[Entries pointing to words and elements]

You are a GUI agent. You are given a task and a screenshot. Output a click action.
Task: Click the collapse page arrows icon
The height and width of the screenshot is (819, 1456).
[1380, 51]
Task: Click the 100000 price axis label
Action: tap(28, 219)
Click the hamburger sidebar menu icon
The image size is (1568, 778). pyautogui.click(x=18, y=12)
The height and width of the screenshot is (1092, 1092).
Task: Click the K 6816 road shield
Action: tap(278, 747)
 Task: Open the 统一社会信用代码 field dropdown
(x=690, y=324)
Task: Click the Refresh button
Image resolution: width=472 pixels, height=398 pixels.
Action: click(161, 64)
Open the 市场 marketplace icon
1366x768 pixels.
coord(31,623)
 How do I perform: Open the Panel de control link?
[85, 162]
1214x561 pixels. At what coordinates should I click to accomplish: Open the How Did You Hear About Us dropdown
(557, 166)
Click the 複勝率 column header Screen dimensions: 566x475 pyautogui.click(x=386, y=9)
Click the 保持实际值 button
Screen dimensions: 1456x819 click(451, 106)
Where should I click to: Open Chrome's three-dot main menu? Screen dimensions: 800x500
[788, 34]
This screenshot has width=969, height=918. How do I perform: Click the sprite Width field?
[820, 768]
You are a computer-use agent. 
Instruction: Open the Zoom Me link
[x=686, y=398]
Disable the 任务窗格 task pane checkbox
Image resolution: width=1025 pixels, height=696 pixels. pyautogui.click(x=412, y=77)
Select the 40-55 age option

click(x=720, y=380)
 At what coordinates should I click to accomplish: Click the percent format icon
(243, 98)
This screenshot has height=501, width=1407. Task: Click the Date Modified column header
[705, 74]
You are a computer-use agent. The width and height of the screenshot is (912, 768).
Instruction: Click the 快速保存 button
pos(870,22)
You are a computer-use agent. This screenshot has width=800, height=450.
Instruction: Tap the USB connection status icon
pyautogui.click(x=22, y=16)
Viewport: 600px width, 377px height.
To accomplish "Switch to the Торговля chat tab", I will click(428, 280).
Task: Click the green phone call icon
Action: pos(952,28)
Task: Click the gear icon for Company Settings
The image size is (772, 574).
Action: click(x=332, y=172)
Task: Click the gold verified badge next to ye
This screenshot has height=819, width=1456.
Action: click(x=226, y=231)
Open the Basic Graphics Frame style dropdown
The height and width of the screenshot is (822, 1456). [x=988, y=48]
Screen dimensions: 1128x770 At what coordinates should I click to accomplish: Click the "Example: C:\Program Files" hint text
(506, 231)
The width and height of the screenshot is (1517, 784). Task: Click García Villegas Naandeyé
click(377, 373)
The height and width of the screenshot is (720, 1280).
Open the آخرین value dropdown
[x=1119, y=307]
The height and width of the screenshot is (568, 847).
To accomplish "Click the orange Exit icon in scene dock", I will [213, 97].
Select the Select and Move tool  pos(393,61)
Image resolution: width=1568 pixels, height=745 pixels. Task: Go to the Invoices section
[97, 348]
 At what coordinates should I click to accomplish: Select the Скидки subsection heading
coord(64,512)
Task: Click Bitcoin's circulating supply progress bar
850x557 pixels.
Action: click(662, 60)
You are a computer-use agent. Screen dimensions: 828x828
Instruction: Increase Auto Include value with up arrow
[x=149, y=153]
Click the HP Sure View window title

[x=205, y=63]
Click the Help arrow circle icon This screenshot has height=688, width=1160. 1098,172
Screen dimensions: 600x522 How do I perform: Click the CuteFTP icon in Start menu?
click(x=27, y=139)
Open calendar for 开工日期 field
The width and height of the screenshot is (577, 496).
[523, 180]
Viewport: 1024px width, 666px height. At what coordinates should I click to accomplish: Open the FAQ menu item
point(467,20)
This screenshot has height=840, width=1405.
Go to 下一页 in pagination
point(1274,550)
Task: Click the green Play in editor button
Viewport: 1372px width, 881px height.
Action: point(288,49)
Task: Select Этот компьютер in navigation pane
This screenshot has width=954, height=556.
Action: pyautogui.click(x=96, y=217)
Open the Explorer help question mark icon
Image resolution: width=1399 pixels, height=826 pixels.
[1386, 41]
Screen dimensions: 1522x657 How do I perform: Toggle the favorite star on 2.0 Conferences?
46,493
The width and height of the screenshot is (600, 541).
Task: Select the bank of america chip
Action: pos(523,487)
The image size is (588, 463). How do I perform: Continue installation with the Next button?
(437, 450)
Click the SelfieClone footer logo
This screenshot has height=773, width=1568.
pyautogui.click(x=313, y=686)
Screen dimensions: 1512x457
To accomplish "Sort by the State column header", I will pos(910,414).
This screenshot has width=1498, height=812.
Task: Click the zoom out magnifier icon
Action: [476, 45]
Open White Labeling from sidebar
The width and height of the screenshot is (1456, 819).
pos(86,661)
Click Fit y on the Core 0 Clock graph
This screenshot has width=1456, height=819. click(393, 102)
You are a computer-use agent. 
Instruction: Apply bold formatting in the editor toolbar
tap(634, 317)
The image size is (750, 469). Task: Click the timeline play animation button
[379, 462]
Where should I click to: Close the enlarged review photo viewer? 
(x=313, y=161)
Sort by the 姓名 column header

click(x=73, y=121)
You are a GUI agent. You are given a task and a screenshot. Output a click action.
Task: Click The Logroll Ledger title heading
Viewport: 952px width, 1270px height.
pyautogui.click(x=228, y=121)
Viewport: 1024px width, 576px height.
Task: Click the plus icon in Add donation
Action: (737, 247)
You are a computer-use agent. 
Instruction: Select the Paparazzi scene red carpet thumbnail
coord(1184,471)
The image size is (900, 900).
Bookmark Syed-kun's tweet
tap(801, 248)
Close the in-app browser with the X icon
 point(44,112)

YOUR TASK:
Reproduce all of the items above, substituting "Command" for each occurrence of "Instruction" and leaving everything else as it is.

SOLUTION FOR THIS PROBLEM:
You are a GUI agent. You are given a task and a screenshot. Output a click action.
Task: Click the collapse page arrows icon
The height and width of the screenshot is (819, 1456).
[1380, 51]
Task: Click the 100000 price axis label
Action: tap(28, 219)
Click the hamburger sidebar menu icon
The image size is (1568, 778). pyautogui.click(x=18, y=12)
The height and width of the screenshot is (1092, 1092).
Task: Click the K 6816 road shield
Action: tap(278, 747)
 Task: Open the 统一社会信用代码 field dropdown
(x=690, y=324)
Task: Click the Refresh button
Image resolution: width=472 pixels, height=398 pixels.
Action: click(161, 64)
Open the 市场 marketplace icon
1366x768 pixels.
coord(31,623)
 How do I perform: Open the Panel de control link?
[85, 162]
1214x561 pixels. At what coordinates should I click to accomplish: Open the How Did You Hear About Us dropdown
(557, 166)
Click the 複勝率 column header Screen dimensions: 566x475 pyautogui.click(x=386, y=9)
Click the 保持实际值 button
Screen dimensions: 1456x819 click(451, 106)
Where should I click to: Open Chrome's three-dot main menu? Screen dimensions: 800x500
[788, 34]
This screenshot has width=969, height=918. How do I perform: Click the sprite Width field?
[820, 768]
You are a computer-use agent. 
Command: Open the Zoom Me link
[x=686, y=398]
Disable the 任务窗格 task pane checkbox
Image resolution: width=1025 pixels, height=696 pixels. pyautogui.click(x=412, y=77)
Select the 40-55 age option

click(x=720, y=380)
 At what coordinates should I click to accomplish: Click the percent format icon
(243, 98)
This screenshot has height=501, width=1407. Task: Click the Date Modified column header
[705, 74]
You are a computer-use agent. The width and height of the screenshot is (912, 768).
Command: Click the 快速保存 button
pos(870,22)
You are a computer-use agent. This screenshot has width=800, height=450.
Command: Tap the USB connection status icon
pyautogui.click(x=22, y=16)
Viewport: 600px width, 377px height.
To accomplish "Switch to the Торговля chat tab", I will click(428, 280).
Task: Click the green phone call icon
Action: pos(952,28)
Task: Click the gear icon for Company Settings
The image size is (772, 574).
Action: click(x=332, y=172)
Task: Click the gold verified badge next to ye
This screenshot has height=819, width=1456.
Action: click(x=226, y=231)
Open the Basic Graphics Frame style dropdown
The height and width of the screenshot is (822, 1456). [x=988, y=48]
Screen dimensions: 1128x770 At what coordinates should I click to accomplish: Click the "Example: C:\Program Files" hint text
(506, 231)
The width and height of the screenshot is (1517, 784). Task: Click García Villegas Naandeyé
click(377, 373)
The height and width of the screenshot is (720, 1280).
Open the آخرین value dropdown
[x=1119, y=307]
The height and width of the screenshot is (568, 847).
To accomplish "Click the orange Exit icon in scene dock", I will [213, 97].
Select the Select and Move tool  pos(393,61)
Image resolution: width=1568 pixels, height=745 pixels. Task: Go to the Invoices section
[97, 348]
 At what coordinates should I click to accomplish: Select the Скидки subsection heading
coord(64,512)
Task: Click Bitcoin's circulating supply progress bar
850x557 pixels.
Action: click(662, 60)
You are a computer-use agent. Screen dimensions: 828x828
Command: Increase Auto Include value with up arrow
[x=149, y=153]
Click the HP Sure View window title

[x=205, y=63]
Click the Help arrow circle icon This screenshot has height=688, width=1160. 1098,172
Screen dimensions: 600x522 How do I perform: Click the CuteFTP icon in Start menu?
click(x=27, y=139)
Open calendar for 开工日期 field
The width and height of the screenshot is (577, 496).
[523, 180]
Viewport: 1024px width, 666px height. At what coordinates should I click to accomplish: Open the FAQ menu item
point(467,20)
This screenshot has height=840, width=1405.
Go to 下一页 in pagination
point(1274,550)
Task: Click the green Play in editor button
Viewport: 1372px width, 881px height.
Action: point(288,49)
Task: Select Этот компьютер in navigation pane
This screenshot has width=954, height=556.
Action: pyautogui.click(x=96, y=217)
Open the Explorer help question mark icon
Image resolution: width=1399 pixels, height=826 pixels.
[1386, 41]
Screen dimensions: 1522x657 How do I perform: Toggle the favorite star on 2.0 Conferences?
46,493
The width and height of the screenshot is (600, 541).
Task: Select the bank of america chip
Action: pos(523,487)
The image size is (588, 463). How do I perform: Continue installation with the Next button?
(437, 450)
Click the SelfieClone footer logo
This screenshot has height=773, width=1568.
pyautogui.click(x=313, y=686)
Screen dimensions: 1512x457
To accomplish "Sort by the State column header", I will pos(910,414).
This screenshot has width=1498, height=812.
Task: Click the zoom out magnifier icon
Action: [476, 45]
Open White Labeling from sidebar
The width and height of the screenshot is (1456, 819).
pos(86,661)
Click Fit y on the Core 0 Clock graph
This screenshot has width=1456, height=819. click(393, 102)
You are a computer-use agent. 
Command: Apply bold formatting in the editor toolbar
tap(634, 317)
The image size is (750, 469). Task: Click the timeline play animation button
[379, 462]
Where should I click to: Close the enlarged review photo viewer? 
(x=313, y=161)
Sort by the 姓名 column header

click(x=73, y=121)
You are a GUI agent. You are given a task and a screenshot. Output a click action.
Task: Click The Logroll Ledger title heading
Viewport: 952px width, 1270px height.
pyautogui.click(x=228, y=121)
Viewport: 1024px width, 576px height.
Task: Click the plus icon in Add donation
Action: (737, 247)
You are a computer-use agent. 
Command: Select the Paparazzi scene red carpet thumbnail
coord(1184,471)
The image size is (900, 900).
Bookmark Syed-kun's tweet
tap(801, 248)
Close the in-app browser with the X icon
 point(44,112)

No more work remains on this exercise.